__INSTRUCTION__. In the data below, find each line containing the string "table". Copy every such line.

[Collected data entries]
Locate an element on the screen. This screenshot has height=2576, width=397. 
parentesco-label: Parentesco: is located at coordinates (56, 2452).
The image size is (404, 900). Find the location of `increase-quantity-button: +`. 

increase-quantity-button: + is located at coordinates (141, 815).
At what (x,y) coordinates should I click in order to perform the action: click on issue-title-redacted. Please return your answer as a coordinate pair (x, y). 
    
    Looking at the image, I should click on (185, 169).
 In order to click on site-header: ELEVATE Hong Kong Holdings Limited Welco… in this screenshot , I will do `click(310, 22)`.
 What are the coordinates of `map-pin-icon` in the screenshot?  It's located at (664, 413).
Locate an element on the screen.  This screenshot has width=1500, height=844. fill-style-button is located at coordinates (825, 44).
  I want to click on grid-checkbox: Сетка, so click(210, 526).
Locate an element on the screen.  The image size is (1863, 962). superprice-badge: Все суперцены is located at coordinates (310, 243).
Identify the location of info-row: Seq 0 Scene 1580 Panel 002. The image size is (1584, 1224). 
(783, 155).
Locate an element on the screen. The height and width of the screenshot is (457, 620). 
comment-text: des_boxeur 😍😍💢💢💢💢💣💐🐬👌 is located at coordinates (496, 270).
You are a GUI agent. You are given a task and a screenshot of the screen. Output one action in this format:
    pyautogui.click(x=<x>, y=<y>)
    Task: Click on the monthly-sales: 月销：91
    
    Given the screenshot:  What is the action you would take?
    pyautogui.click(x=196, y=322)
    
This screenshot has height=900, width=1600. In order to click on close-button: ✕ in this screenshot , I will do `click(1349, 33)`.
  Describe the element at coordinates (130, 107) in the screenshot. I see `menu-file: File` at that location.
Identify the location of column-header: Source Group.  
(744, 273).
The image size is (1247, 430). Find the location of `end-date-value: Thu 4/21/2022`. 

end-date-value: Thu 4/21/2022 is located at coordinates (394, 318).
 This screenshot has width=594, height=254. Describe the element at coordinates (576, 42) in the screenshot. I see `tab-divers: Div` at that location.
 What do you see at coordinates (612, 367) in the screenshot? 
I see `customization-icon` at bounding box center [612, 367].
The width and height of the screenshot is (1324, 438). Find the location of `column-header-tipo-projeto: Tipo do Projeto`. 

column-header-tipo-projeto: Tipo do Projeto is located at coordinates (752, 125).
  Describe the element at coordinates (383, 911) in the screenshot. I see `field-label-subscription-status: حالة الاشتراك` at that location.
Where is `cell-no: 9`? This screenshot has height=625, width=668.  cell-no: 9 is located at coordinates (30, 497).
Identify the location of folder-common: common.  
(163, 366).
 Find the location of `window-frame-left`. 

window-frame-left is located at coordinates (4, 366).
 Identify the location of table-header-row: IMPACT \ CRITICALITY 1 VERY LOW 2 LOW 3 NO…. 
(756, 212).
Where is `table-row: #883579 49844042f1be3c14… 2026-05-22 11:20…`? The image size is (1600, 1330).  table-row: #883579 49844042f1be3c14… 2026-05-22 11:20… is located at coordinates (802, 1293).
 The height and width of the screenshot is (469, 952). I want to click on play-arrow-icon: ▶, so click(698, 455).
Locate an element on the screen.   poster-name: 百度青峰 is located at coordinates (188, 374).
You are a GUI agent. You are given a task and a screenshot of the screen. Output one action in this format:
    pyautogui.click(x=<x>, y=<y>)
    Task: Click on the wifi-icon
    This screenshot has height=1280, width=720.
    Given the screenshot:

__SOLVED EXERCISE__.
 Identify the location of table-header-row: IMPACT \ CRITICALITY 1 VERY LOW 2 LOW 3 NO…. 
Where is `table-row: #883579 49844042f1be3c14… 2026-05-22 11:20…`? The image size is (1600, 1330).  table-row: #883579 49844042f1be3c14… 2026-05-22 11:20… is located at coordinates (802, 1293).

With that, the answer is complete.